Yedi

38.3K 2.8K 2.2K
                                        

*Multimedya Kayra

Korkuyordu. Korktuğu şeyler o kadar çoktu ki korkmadığı şeyleri saysa daha çabuk bitirirdi. Karanlıktan korkmazdı ama yalnızlıktan korkardı. Rezil olmaktan korkmazdı ama birini sevmekten korkardı. Şimdi de en korktuğu şeylerden biri oluyordu.

"Pamir,nereye gidiyoruz?"

Ormanın çıkışına kadar yürümüşlerdi.
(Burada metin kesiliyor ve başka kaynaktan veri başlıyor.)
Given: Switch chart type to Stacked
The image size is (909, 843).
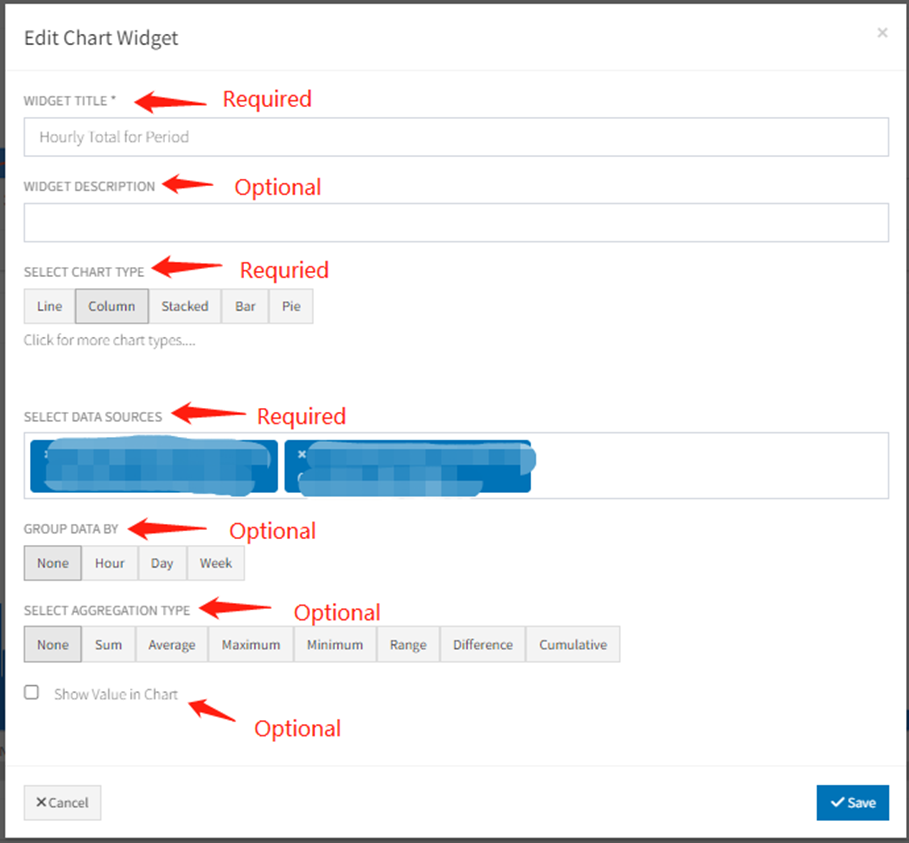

Daha sonra bir arabaya binmişlerdi. Arabanın kimin olduğunu bile bilmiyordu. Pamir bir anda onu süreklediği gibi tek kelime etmeden arabaya bindirmişti. Şimdi ise yarım saattir yolda olmalarına rağmen Kayra'yı ve sorularını görmezden gelmişti.

"Pamir! Cevap ver!"

Kayra nadir sinirlendiği anlardan birini yaşayacaklarını hissediyordu. Tüm bu olanlar da neydi böyle?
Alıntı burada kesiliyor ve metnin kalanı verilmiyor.